The objective of this study was to determine the effects of irrigation frequency, P fertigation, and cultivar (Skeena and Cristalina) on the size (quality parameter) and levels of different types of phenolic compounds (total phenolics, tartaric esters, flavonols, and total anthocyanins) of sweet cherries at harvest. In addition, this work provides data on the levels of phenolic compounds for two cherry cultivars, Skeena and Cristalina, grown in the Okanagan region of British Columbia as affected by different irrigation and fertilization strategies that can serve as a resource for other comparative work.

Materials and Methods

General orchard information.

This study was conducted over three growing seasons in a sweet cherry (Prunus cerasus × Prunus canescens) orchard of ‘Cristalina’ and ‘Skeena’ cultivars. The trees were planted on Gisela 6 rootstock in Mar. 2005 at the Summerland Research and Development Center in Summerland, British Columbia, Canada. The orchard was maintained in a split–split plot experimental design with two main plot irrigation treatments, two cultivars as subplots, and three soil management treatments as sub-subplots with six replicates in 2006–14. Sub-subplots, the smallest experimental unit, consisted of two measurement trees separated from adjacent subplots within the row by a shared guard tree at each end. Trees were planted at a spacing of 2 m (between trees) × 4 m (between rows), representing a planting density of 1250 trees/ha.

Irrigation treatments.

For nine growing seasons (2006–14), irrigation was scheduled to replace 100% of the previous day’s evapotranspiration (ET) based on evaporation from an electronic atmometer (ET gauge Co., Loveland, CO) according to Parchomchuk et al. (1996), modified by crop coefficients. A crop coefficient curve, based on expected seasonal canopy development, was fitted to data from Allen et al. (1998). The two irrigation treatments applied the same quantities of water (100% ET) but at either I1 or I2. I1 irrigation was applied four times daily (0300, 0900, 1500, and 2100 hr) and I2 irrigation was applied every second day at 0900 hr. Irrigation was applied through 4 × 4-L·h–1 drip emitters located in two lines separated by 0.6 m on either side of the tree rows, with emitters separated by 0.6 m in a square pattern centered on the tree. Irrigation was generally applied annually from mid April to mid October.

Fertigation strategy.

Three soil management treatments were maintained throughout the experiment, including an unmulched control receiving no P; a waste wood mulch, which was maintained at a 10-cm depth by periodic additions as it decomposed over a 2-m wide strip centered on the tree row and also receiving no P; and a treatment involving annual fertigation of 20 g P/tree at full bloom as ammonium polyphosphate (10N–15P–0K). The P fertigation treatment was of particular interest because this treatment had been shown previously to augment tree P status and affect fruit maturity when fruit production was well established in the planting (2009–11) (Neilsen et al., 2014). The mulch treatment was selected for its potential to improve soil moisture content, and soil diffusion and plant uptake of P.
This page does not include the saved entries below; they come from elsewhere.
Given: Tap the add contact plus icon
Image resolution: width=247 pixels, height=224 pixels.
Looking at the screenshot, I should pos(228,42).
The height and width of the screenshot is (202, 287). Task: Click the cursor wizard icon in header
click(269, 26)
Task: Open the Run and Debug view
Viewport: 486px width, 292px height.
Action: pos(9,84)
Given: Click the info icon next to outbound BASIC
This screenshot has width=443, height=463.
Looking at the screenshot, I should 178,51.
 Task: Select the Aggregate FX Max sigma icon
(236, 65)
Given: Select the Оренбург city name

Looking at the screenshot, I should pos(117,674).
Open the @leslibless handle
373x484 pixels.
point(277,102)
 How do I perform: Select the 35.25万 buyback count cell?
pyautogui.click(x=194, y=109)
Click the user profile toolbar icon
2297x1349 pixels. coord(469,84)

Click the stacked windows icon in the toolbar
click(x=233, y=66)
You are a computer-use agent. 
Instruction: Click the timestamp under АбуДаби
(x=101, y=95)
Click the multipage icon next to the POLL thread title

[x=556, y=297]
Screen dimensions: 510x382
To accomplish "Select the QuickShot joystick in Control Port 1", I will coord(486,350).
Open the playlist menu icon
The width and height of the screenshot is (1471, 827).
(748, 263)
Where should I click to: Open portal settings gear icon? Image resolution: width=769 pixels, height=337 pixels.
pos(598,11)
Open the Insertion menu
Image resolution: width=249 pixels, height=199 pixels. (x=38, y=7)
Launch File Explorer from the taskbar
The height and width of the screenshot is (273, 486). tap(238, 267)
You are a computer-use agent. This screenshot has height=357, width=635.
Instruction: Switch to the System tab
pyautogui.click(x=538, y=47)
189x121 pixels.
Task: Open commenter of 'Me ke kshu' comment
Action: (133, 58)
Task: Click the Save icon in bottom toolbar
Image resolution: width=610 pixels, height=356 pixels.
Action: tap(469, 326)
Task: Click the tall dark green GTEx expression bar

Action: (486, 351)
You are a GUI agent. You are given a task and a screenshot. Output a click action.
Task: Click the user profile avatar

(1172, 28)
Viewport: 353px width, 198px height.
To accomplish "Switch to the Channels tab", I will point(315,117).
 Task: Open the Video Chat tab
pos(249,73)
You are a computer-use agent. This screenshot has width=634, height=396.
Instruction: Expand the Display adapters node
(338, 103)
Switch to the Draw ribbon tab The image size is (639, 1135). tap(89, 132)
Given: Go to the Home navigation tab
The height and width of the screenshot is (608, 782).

For all treatments, a 2-m-wide weed-free herbicide strip was maintained in the tree row to minimize the detrimental consequences of competition from orchard floor vegetation. To optimize tree nutrition, all treatments received annual fertigation of nitrogen (N), potassium (K), and boron (B) from 2005–14. N was applied daily for 8 weeks, commencing immediately postbloom as calcium nitrate (15.5N–0P–0K) to supply 20 g N/tree/year. K was applied daily for about 4 weeks starting in early June as potassium chloride (0N–0P–50K) to supply 20 g K/tree/year. Boron was coapplied with K as Solubor (20% B) at a rate of 0.17 g B/tree/year. The soil at the experimental site was a coarse-textured Skaha loamy sand, an Aridic Haploxeroll planted extensively in orchards in southern British Columbia (Wittneben, 1986). Standard commercial production practices were used to control insects and diseases as required (British Columbia Ministry of Agriculture and Lands, 2010).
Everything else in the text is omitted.